The servers were from bankrupt computer store chain NCIX. The seller had, supposedly, hundreds of servers that were in storage. The storage company owner was selling the servers after NCIX did not pay their storage bill.
Add to that hundreds of hard drives.
None of this data was encrypted.
Also note that this story wasn’t verified, but we hear stories like this all the time, so even if this was isn’t true, the problem is still real.
This particular seller, according to the story, wasn’t necessarily a complete crook, but he was willing to get money any way he could. What about if you had a sophisticated crook. Although we do see this stuff on Craigslist all the time – do doubt sold by clueless people.
In theory people should remove data or wipe encryption keys, but we hear story after story like this.
In the case of this bankrupt retailer who is no longer in business, well, it would probably be hard to prove who did what and even harder to sue them.
For responsible businesses —
You should make sure that there is no data still accessible before you dispose of your computers. And phones. And tablets. And COPIERS (BIG, BIG problem).
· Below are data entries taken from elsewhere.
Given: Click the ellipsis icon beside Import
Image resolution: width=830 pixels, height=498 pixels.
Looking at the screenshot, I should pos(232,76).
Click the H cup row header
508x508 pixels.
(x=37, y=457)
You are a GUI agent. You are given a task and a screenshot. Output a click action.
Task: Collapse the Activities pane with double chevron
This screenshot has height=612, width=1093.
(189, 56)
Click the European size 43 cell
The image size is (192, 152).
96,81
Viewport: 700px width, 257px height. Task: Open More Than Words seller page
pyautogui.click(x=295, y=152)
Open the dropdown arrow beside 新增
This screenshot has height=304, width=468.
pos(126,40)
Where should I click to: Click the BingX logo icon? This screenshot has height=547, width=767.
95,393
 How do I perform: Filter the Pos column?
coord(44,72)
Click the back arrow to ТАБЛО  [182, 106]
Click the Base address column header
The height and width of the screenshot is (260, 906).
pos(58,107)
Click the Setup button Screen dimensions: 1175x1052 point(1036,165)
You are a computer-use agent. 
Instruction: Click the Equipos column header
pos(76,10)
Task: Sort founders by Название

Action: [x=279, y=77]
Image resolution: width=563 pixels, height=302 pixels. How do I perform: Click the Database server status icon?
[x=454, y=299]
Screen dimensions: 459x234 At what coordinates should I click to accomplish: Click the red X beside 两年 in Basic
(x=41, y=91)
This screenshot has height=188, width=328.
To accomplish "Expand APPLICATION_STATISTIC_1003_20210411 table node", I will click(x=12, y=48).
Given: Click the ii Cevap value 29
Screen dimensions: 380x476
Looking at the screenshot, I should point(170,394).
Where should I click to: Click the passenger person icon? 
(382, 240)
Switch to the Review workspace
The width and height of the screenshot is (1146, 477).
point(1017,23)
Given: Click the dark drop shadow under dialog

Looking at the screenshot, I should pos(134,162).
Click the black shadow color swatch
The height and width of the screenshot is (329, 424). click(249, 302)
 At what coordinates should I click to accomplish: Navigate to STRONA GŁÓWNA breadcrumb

Alternatively, remove the hard drives and destroy them. While (assuming you are in a place where this is legal) taking them out back and putting a few .30-06 rounds into them is fun (and will make them pretty difficult to extract data from unless you are the CIA), many paper recyclers like Iron Mountain will literally shred them for $5 in volume. That is fun to watch. I have done it many times.
Many companies will give used hardware to their employees. This is a particular case to make sure there is no data left, because your employees will likely know the people who’s data might be on those devices.
All this requires is a little care and business process.
Information for this post came from ZDNet.